Tuesday, October 16, 2012

Dare cross Joyce?


In ‘Eveline’, a short story in Joyce’s ‘Dubliners’, the protagonist aspiration of  taking a trip to Buenos Aires with her lover is meant as a metaphor for wanting to escape to a different world, a different life.
When Joyce said ‘daulphin’, ‘oldun’, ‘Tumplan’ and ‘Doubtlynn’ in Finnegans Wake, he actually meant the city of Dublin.
And when Joyce set the scene of Ulysses in Dublin, he actually meant Zurich…

Well, there is truth in my reference to Finnegan’s Wake (don’t forget, though, the other 247 or so phrases for Dublin), and my inclusion Eveline is a weak point due to its forgettability , but my Ulysses remark is completely ludicrous. Well, not completely.

Joyce's grave in Fluntern Cemetary

Joyce lived in Zurich in 1904 and then from 1915-19. And it was his first stop on his self-inflicted, or self-endowed, exile. He was supposed to teach English at the Berlitz Language school (I actually saw an ad on tram 6, going back into the city from Joyce’s grave, for Berlitz’s language school!) there, but was sent to Trieste instead. He returned to Zurich in 1915, and wrote ‘Exiles’, quite fittingly.  ‘A Portrait of the Artist as a young Man’ was published, and he began really getting into ‘Ulysses’. It is difficult to consider that his adopted city could not have inspired him in at least small ways during his time writing there.

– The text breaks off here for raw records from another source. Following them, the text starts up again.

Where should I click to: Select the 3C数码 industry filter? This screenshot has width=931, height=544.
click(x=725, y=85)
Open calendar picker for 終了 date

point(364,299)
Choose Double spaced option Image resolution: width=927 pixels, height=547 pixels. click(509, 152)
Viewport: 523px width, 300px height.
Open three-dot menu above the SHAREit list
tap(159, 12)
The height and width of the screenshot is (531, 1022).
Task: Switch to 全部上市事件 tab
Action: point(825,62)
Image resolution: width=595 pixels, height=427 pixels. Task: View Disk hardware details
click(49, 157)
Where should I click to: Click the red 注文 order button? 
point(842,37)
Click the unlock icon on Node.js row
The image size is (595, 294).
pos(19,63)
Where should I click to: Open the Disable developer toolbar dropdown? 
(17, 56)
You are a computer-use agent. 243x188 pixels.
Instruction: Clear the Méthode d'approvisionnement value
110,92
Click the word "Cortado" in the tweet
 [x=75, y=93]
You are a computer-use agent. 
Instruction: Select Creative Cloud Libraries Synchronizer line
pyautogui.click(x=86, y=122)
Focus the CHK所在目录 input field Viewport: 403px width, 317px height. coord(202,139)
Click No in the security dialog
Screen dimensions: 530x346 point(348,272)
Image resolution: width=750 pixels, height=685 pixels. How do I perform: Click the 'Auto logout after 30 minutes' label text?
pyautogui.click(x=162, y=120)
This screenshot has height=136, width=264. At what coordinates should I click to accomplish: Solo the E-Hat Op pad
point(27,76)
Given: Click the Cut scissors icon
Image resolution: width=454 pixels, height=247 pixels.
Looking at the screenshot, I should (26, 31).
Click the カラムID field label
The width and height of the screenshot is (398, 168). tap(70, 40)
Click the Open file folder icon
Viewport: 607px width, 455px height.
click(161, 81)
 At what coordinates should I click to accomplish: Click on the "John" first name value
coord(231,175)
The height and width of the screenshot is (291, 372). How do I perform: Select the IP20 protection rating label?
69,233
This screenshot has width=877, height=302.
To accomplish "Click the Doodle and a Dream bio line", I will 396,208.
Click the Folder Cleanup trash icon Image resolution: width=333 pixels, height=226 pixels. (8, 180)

One piece of quotable Joycean eloquence said of Zurich is along the lines of Bahnhofstrasse is so clean that you can drink minestrone soup off of it. True, the place is ridiculously clean. Admirable, in a way, but this quality deflates in my eyes when I’m reminded of a TripAdvisor reviewer saying ‘Zurich – world’s most boring city?’. Nah, I don’t think so. But I did have a mission, of sorts.

After seeking and finding his grave in a logical and direct manner perhaps typical of Zurich, but definitely not of our Dubliner, I headed to one of his former residences in the city. And I noticed this on the wall.


Granted, he lived here for less than a year (Jan 1918 - 26 Oct 1918), but I’d have to be some mad fan to trace all the residences in Zurich. Joyce’s tendency to not stay put mirrors his writing style well. Notice how in German ‘novel Ulysses’ translates as ‘Roman Ulysses’ – as opposed to ‘Greek Odysseus’? The house is on Universitatsstrasse, just up the road from… yes, the university. I can imagine the number of literature students who gain inspiration from Joyce’s historic presence in their town – well, those who notice the plaque anyway!

But Joyce is not a forgotten ghost of the Irish diaspora. He is regarded as a citizen of the city: there is a James Joyce Foundation in Zurich, I’m happy to say. As the biggest Swiss city, juggling French, German, Italian, and occasionally English, is a daily occurrence – I recall that having resolving an issue with a clerk at the railway station that I had used all four languages in our conversation – so I suppose the Joyce fanatics of Zurich are the best suited to dissecting sections from Finnegans Wake.

Going over my photos from my recent Swiss sojourn, I noticed I had accidentally captured one of Joyce’s favourite restaurants/pubs, Restaurant Augustiner.. You can see the illuminated sign on the right. I’ve put it in B&W so that we can try imagine it being taken ca 1915, and that that’s Joyce standing right outside.